Somehow, they managed to convince my mother that I needed a face clean up.

Me on the brink of university, my mother readily agreed anyway. No prizes for that.

All of a sudden, I find myself taken into a small room and locked inside. A woman, part of the network no doubt, follows me in. She hands me a black cloth bag.
Off with your shirt, she says. Put on the bag. Then she leaves the room.

I’m trapped. Guess I have no choice. I obey.
She comes back in and I’ve worn the bag the wrong way.

Of course it’s my first time. Preferably my last. She laughs and tells me how to really wear it.
Turns out you don’t just drape it around your neck like a preschooler playing a brinjal in the vegetable dance for junior annual day. You take your arms out through the elastic of the bag, which I actually found pretty pointless. If you’ve got a problem with baring and stuff, with the amount of skin you’d be ‘covering up’ wearing a thin see-through black bag, I don’t really get your net gain.

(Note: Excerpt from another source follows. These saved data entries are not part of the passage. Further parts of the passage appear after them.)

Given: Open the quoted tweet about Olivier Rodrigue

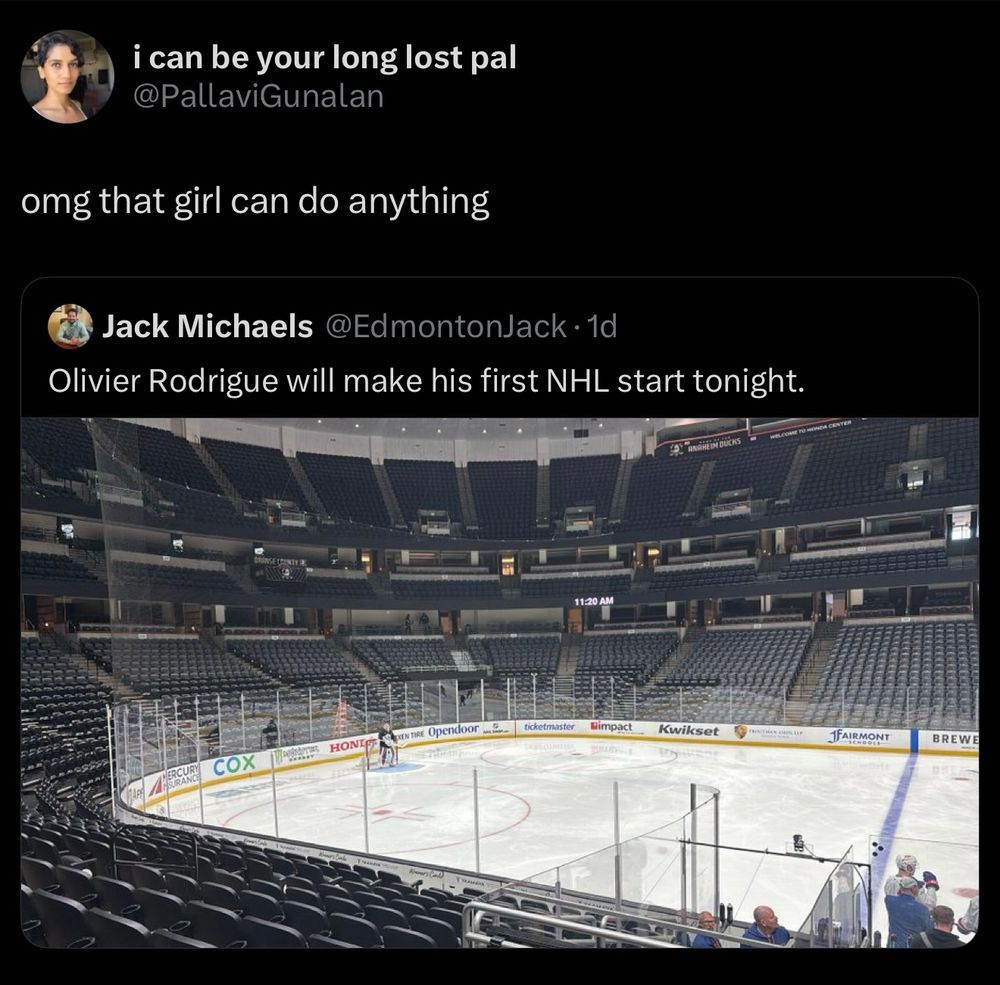Looking at the screenshot, I should coord(426,381).
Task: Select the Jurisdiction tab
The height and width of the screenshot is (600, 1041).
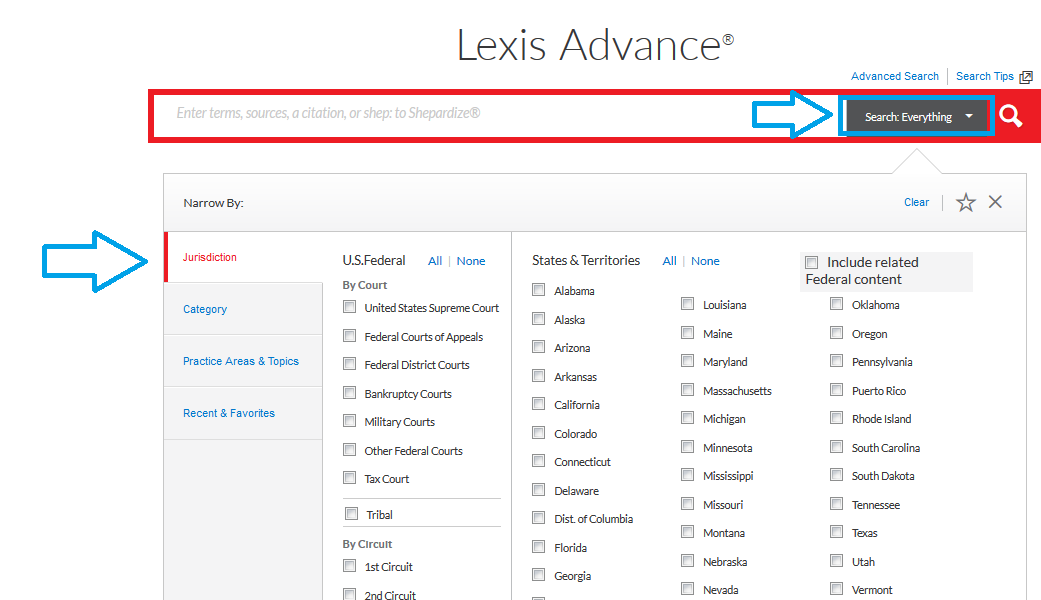Action: click(x=210, y=257)
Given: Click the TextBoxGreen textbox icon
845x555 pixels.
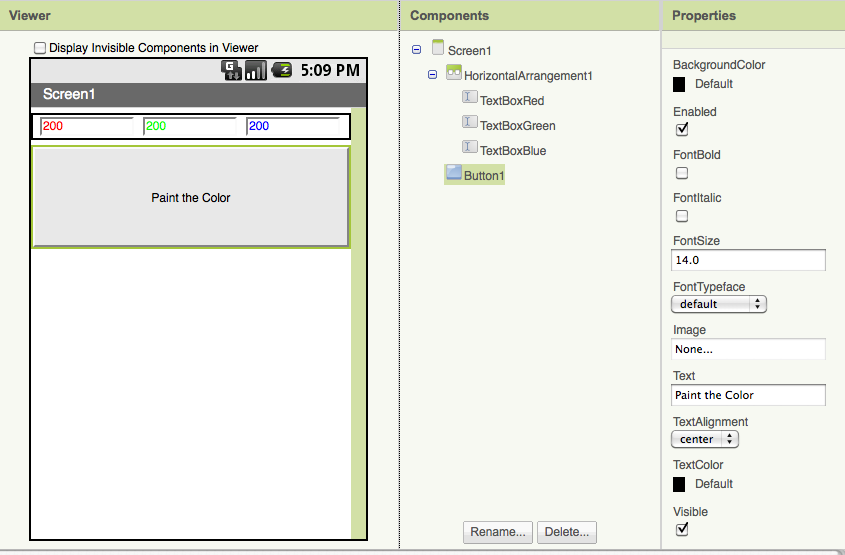Looking at the screenshot, I should (470, 123).
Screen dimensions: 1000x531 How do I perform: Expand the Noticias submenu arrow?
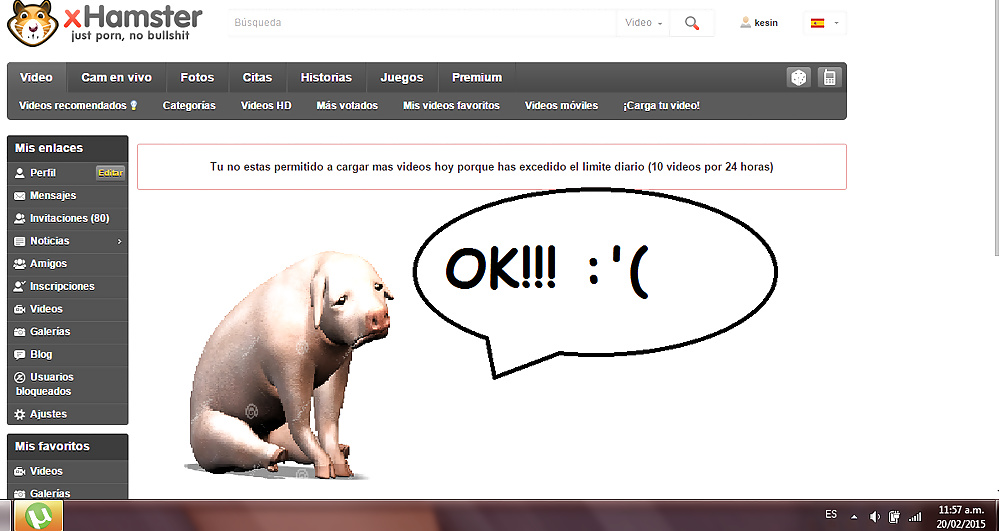119,241
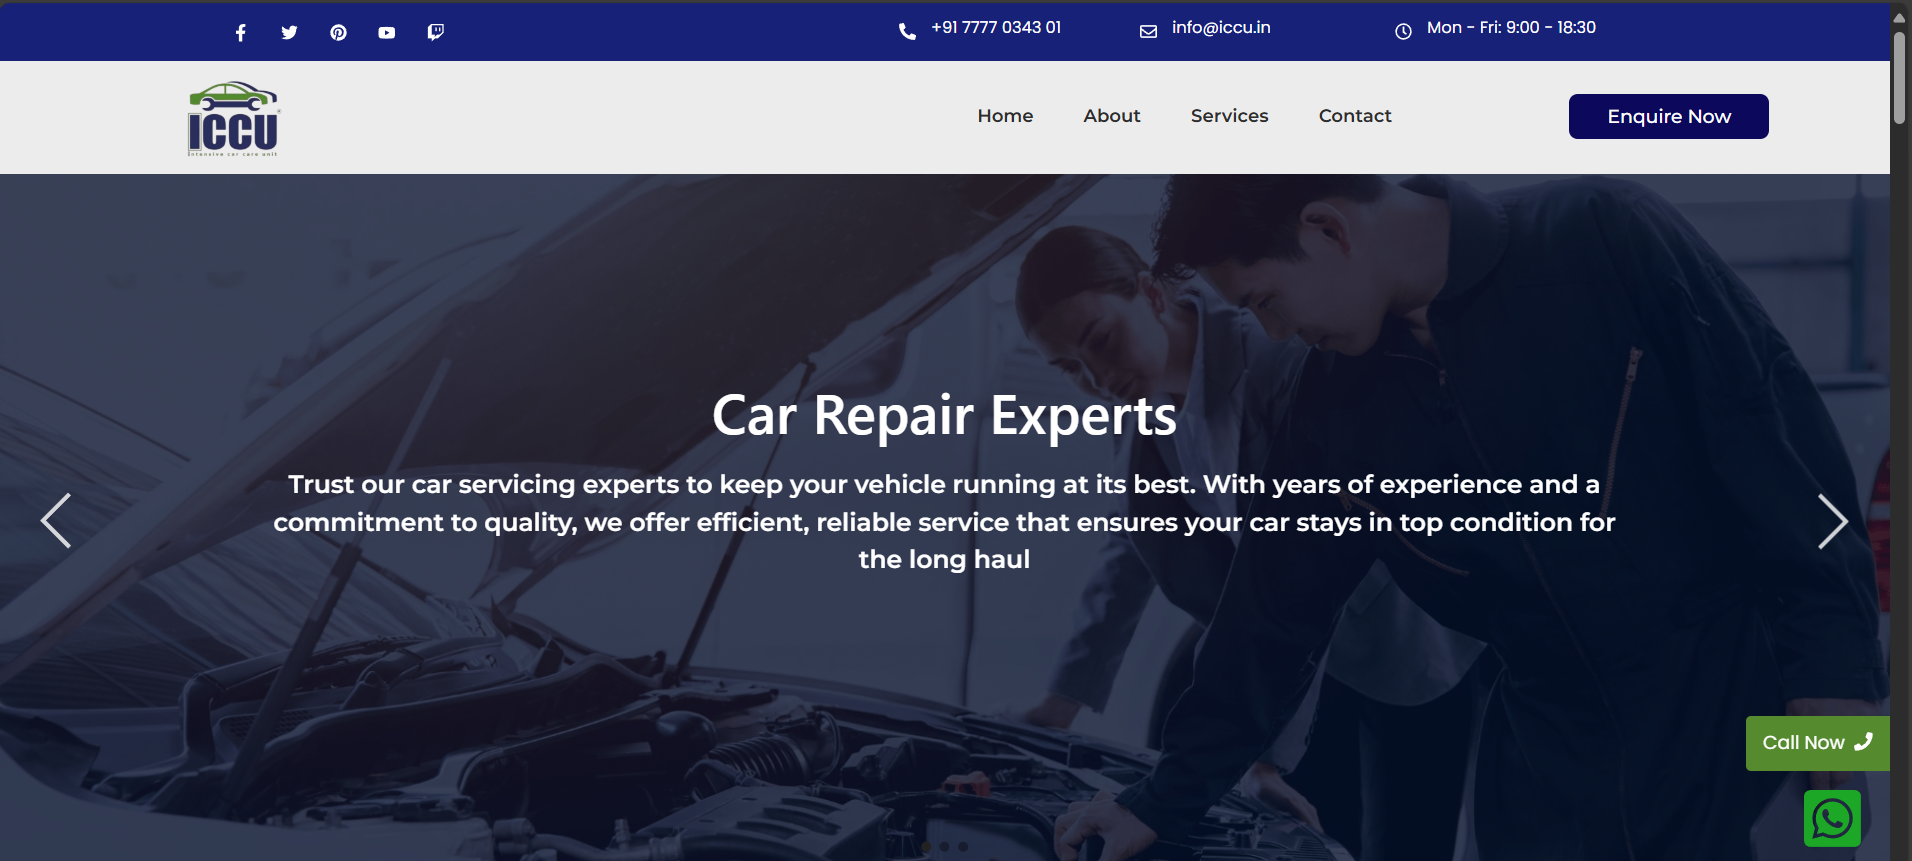1912x861 pixels.
Task: Open the Twitch social icon
Action: (435, 33)
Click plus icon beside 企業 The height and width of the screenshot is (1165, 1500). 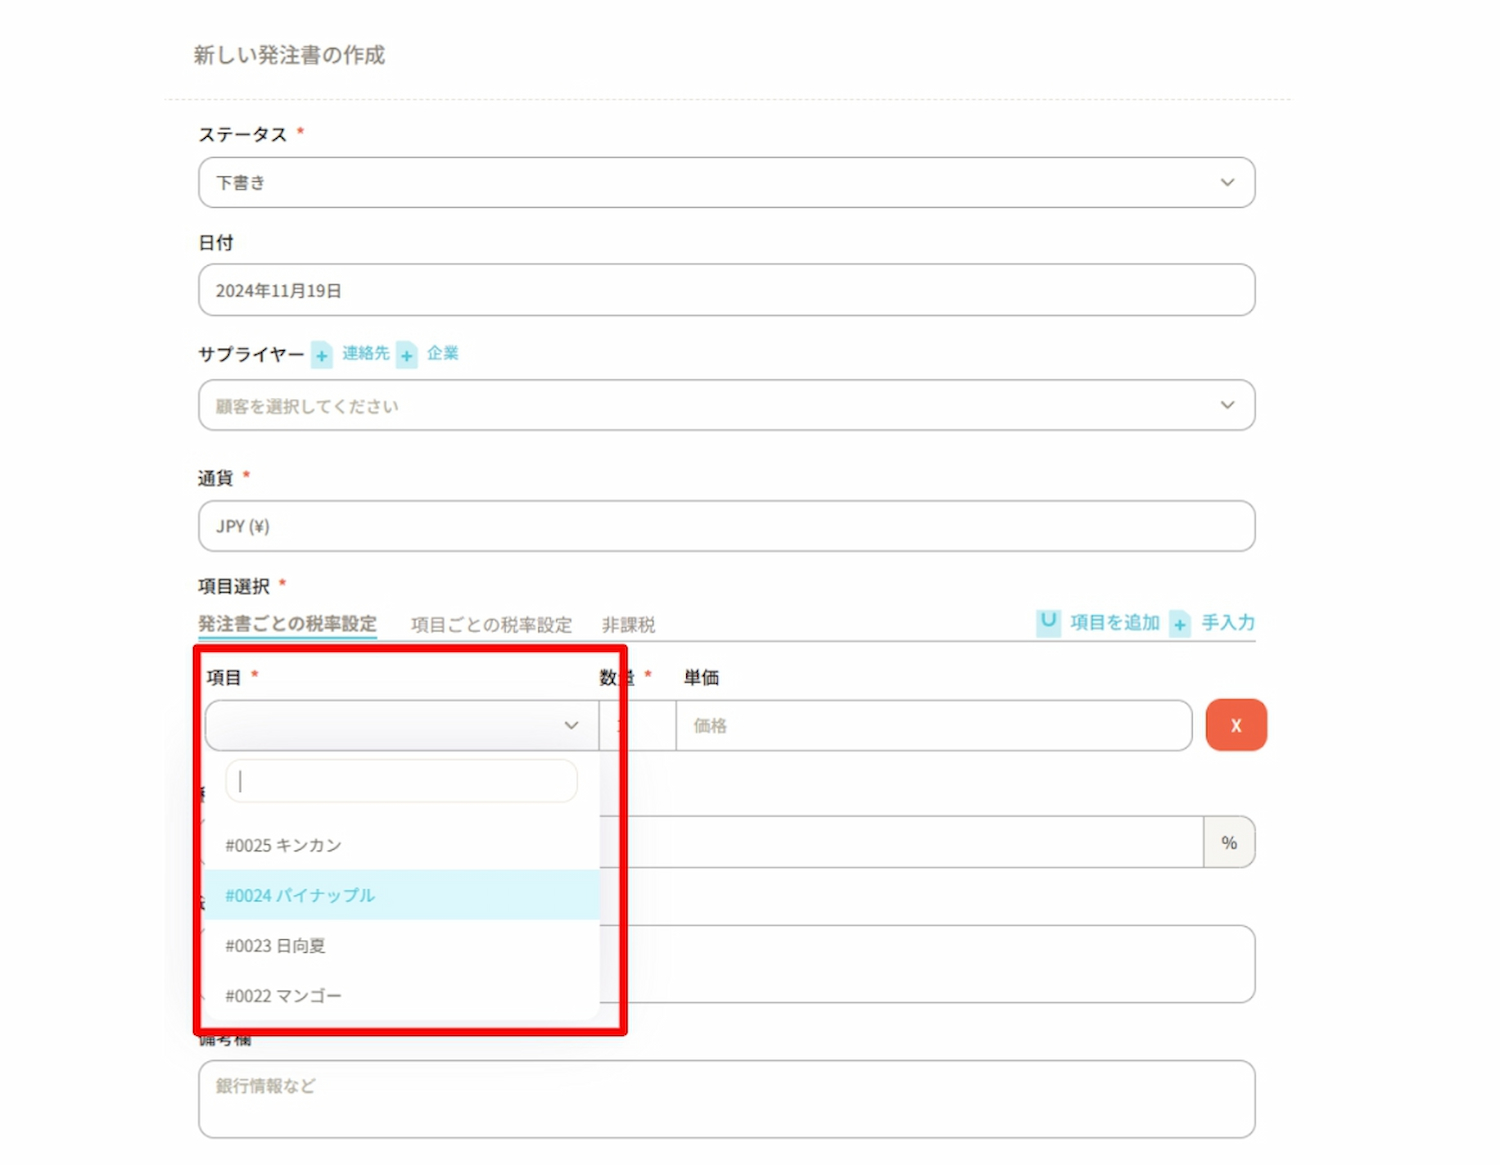(407, 355)
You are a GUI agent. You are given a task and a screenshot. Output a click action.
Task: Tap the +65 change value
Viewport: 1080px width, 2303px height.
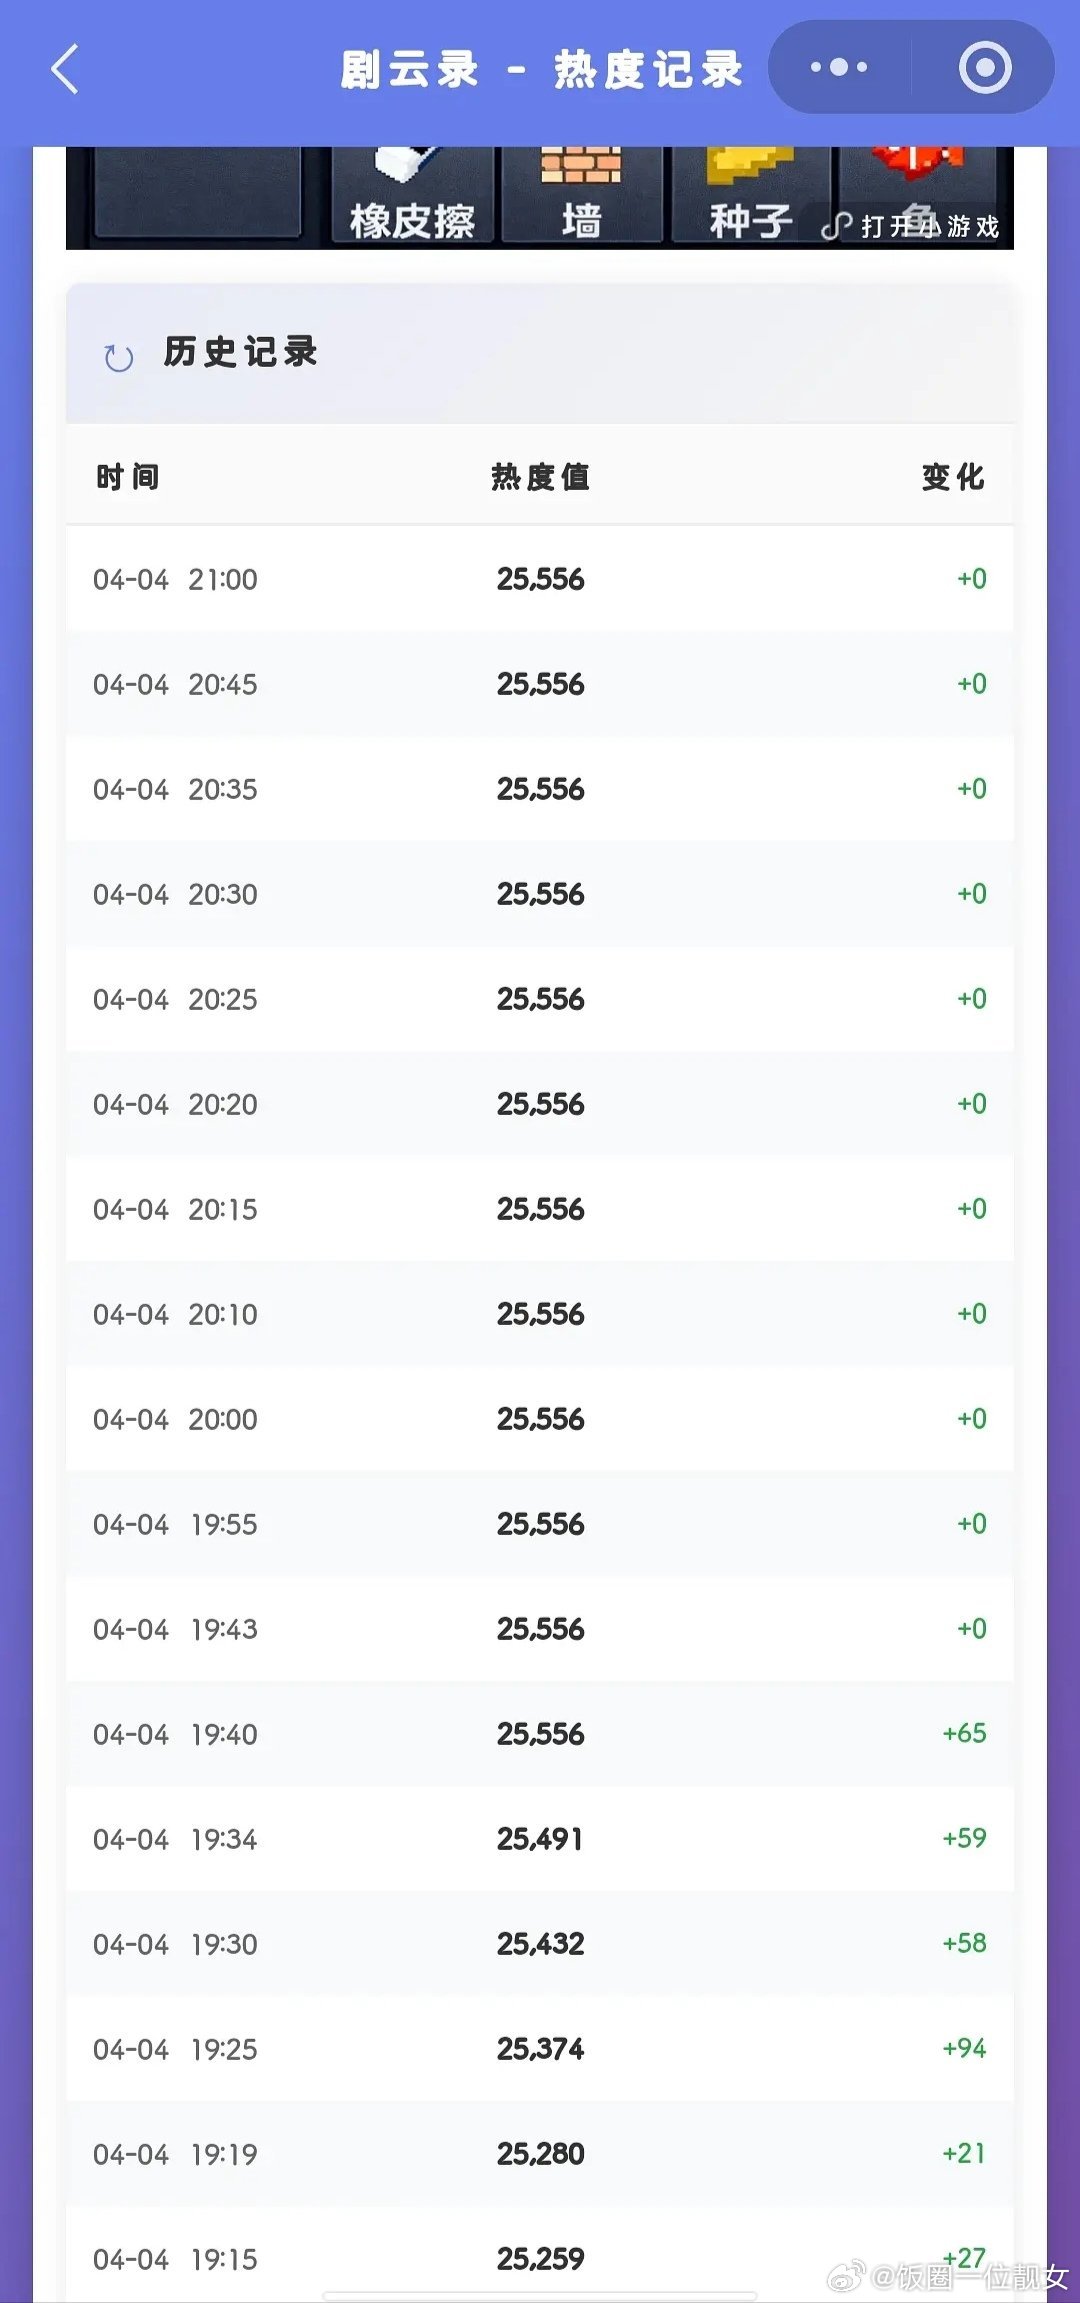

But then of course, I was reminded that I’m an ace in a very allosexual world.

Anyway, I did what she told me to and the put me down on the only bed in the room. Relax, she said picking out her towels.

This reminds me of a suspect about to undergo a waterboarding interrogation.

Fuck.

I think my disguise may have been blown. My identity has been compromised. They’ve got me! And there’s nothing more I can think, so I close my eyes as she brings on a wave of creams and rubs them up my nose.

I’m learning to breathe in time with the few short breaks she gives me between blocking off my air passages.

The lines from the Dire Straits song are running through my head.

And I get trouble with my breathing
She says boys don’t know anything
But I know what I want

I want out.
She then brings a wide flow of steam and focusses the blast on my face.

I keep my eyes closed and steady my breathing. She’s rubbing something around my mouth. Then on my mouth. I am adamant. I keep my lips sealed tightly shut.

I won’t break down. I am better than that. She won’t get any information out of me. She won’t get me to confess. She won’t get a word out of me.

Then she’s pinching my nose, rubbing my eyes to the point where my focus is a bit messed up even now and the torture begins. She’s silent the whole while. I mirror her. I’m not coughing. I’m stronger than that.

She seems to realise that. We’re taking this a notch higher, it seems.

She dims the lights. The bright squares on the ceiling are gone. There’s now a blue light coming from somewhere on the floor. I try to lift my head to see where it’s coming from.
“What’s the matter?” she asks. Very courteous. Very polite. Almost like she wasn’t trying to force a confession out of me.
Two can play that game.
It’s almost a mockery of everything that’s happening around me, but I simply say, “Nothing,” and put my head back down.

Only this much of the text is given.